L’article devant exposer la fraude du « saint guérisseur » ne put donc paraître à cette époque. Il ne fut publié que trois ans plus tard. Sa publication fut permise par certaines circonstances dont il sera question dans les chapitres suivants.


Voilà donc terminées les deux histoires que j’ai cru devoir présenter au lecteur. Je prévois deux questions tout à fait légitimes : pourquoi parle-t-on d’un trafiquant malchanceux et d’un saint imaginaire dans un livre consacré aux problèmes de la chimie moderne ; en supposant même que l’auteur les ait introduites simplement afin de distraire le lecteur, qu’y a-t-il de commun entre elles ?

Une substance pure . . . C’est difficile a obtenir

Le chapitre précédent concernait la chasse opiniâtre et inlassable dont les matières infinitésimales ont fait l’objet de la part des chimistes. Atome par atome, microgramme par microgramme, ceux-ci ont patiemment rassemblé des closes d’éléments chimiques excessivement réduites. Ces « chasseurs » savaient que les microgrammes de nouveaux éléments isolés par eux apporteraient à la chimie des « tonnes » de renseignements extrêmement précieux.

Dans ce qui suit nous aurons de nouveau affaire à des chimistes « chasseurs ». Et comme précédemment il sera question de chasse aux quantités de substance réduites et infiniment petites.

Mais dans le présent chapitre les « chasseurs » devront rechercher les quantités réduites de substances afin, non pas de les amasser, mais au contraire de les éliminer de la matière étudiée.

En procédant par ordre, il nous faut sans doute commencer par le chimiste Kohlrausch, célèbre savant allemand de la fin du siècle dernier. Il consacra plusieurs années de son activité scientifique à … la distillation incessante d’un vase à un autre de la même portion d’eau.

Au bout de quatre ans le directeur de l’institut où travaillait Kohlrausch hésitait à faire entrer ses invités dans le laboratoire du chercheur, sachant qu’il se trouverait toujours un plaisantin pour faire allusion à l’Académie des sciences de Laputa.

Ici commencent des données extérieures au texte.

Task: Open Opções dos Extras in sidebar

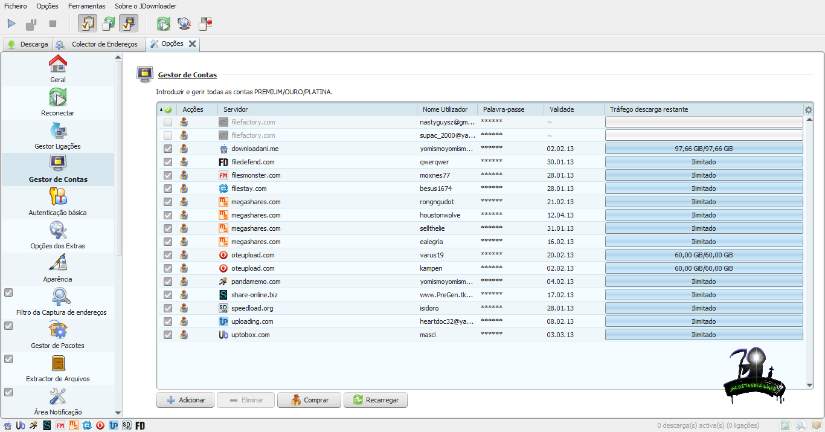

Mais les amateurs des Voyages de Gulliver avaient grand tort de faire assaut d’esprit. A la différence des savants de l’île volante de Laputa, Kohlrausch poursuivait des objectifs véritablement scientifiques : l’obtention d’une eau aussi pure que possible.

Mais la purification de l’eau est-elle chose si difficile qu’il soit nécessaire de lui consacrer plusieurs années ?

Prenons un exemple des plus ordinaires dans l’activité quotidienne du chercheur chimiste. Admettons que celui-ci ait besoin d’eau pure. Pas aussi pure sans doute que celle que cherchait à obtenir Kohlrausch et que finalement il obtint ! Simplement d’eau propre pour préparer une solution de quelque substance, de préférence libre d’impuretés.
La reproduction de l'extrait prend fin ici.